T-distribution versus normal distribution (sample means and linear inference)

Question

From course notes, I see that when working with a quantitative variable, we can standardize the sample mean to have a normal distribution (as per the central limit theorem) as long as the sample size is "large". As a result, the distribution of the sample means is normally distribution (whether we are working with $\sigma$ or s) as long as the sample size is "large":

$$\frac{\overline{X} - \mu}{\frac{\sigma}{\sqrt{n}}} \sim N(0,1),$$

$$\frac{\overline{X} - \mu}{\frac{s}{\sqrt{n}}} \sim N(0,1),$$

If the sample size is "small", then we will have a t-distribution:

$$\frac{\overline{X} - \mu}{\frac{s}{\sqrt{n}}} \sim t_{n-1}.$$

However, we recently started looking at inference for linear regression, and I see the following two equations:

$$\frac{\hat{\mu}_{y|x} - {\mu}_{y|x}} {\sigma{\sqrt{\frac{1}{n}+\frac{(x-\overline{x})^2}{\sum_i(x_i-\overline{x})^2 }}}} \sim N(0,1),$$

$$\frac{\hat{\mu}_{y|x} - {\mu}_{y|x}} {s{\sqrt{\frac{1}{n}+\frac{(x-\overline{x})^2}{\sum_i(x_i-\overline{x})^2 }}}} \sim t_{n-2}.$$

I am wondering if the second equation can be normally distributed if its sample size is "large". In other words, if we have a large sample size, then can we still use the central limit theorem and show that:

$$\frac{\hat{\mu}_{y|x} - {\mu}_{y|x}} {s{\sqrt{\frac{1}{n}+\frac{(x-\overline{x})^2}{\sum_i(x_i-\overline{x})^2 }}}} \sim N(0,1).$$

The course notes make it seem as though when working with $\hat{\mu}_{y|x}$ (a sample mean) we cannot use the central limit theorem like we can for $\overline{x}$ (a sample mean).
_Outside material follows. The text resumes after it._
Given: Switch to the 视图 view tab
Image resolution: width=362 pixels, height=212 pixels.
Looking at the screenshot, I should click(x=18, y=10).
In the case of linear regression, it seems that only $\sigma$ and s determine whether we have a normal distribution or t-distribution respectively.

Is this correct, and if so, why can't we apply the central limit theorem in the linear regression case?

Answer 1

The difference is 'type of test' and not 'sample size'

The difference between the two formula, $\sigma$ vs $s$, is not in the difference of sample size.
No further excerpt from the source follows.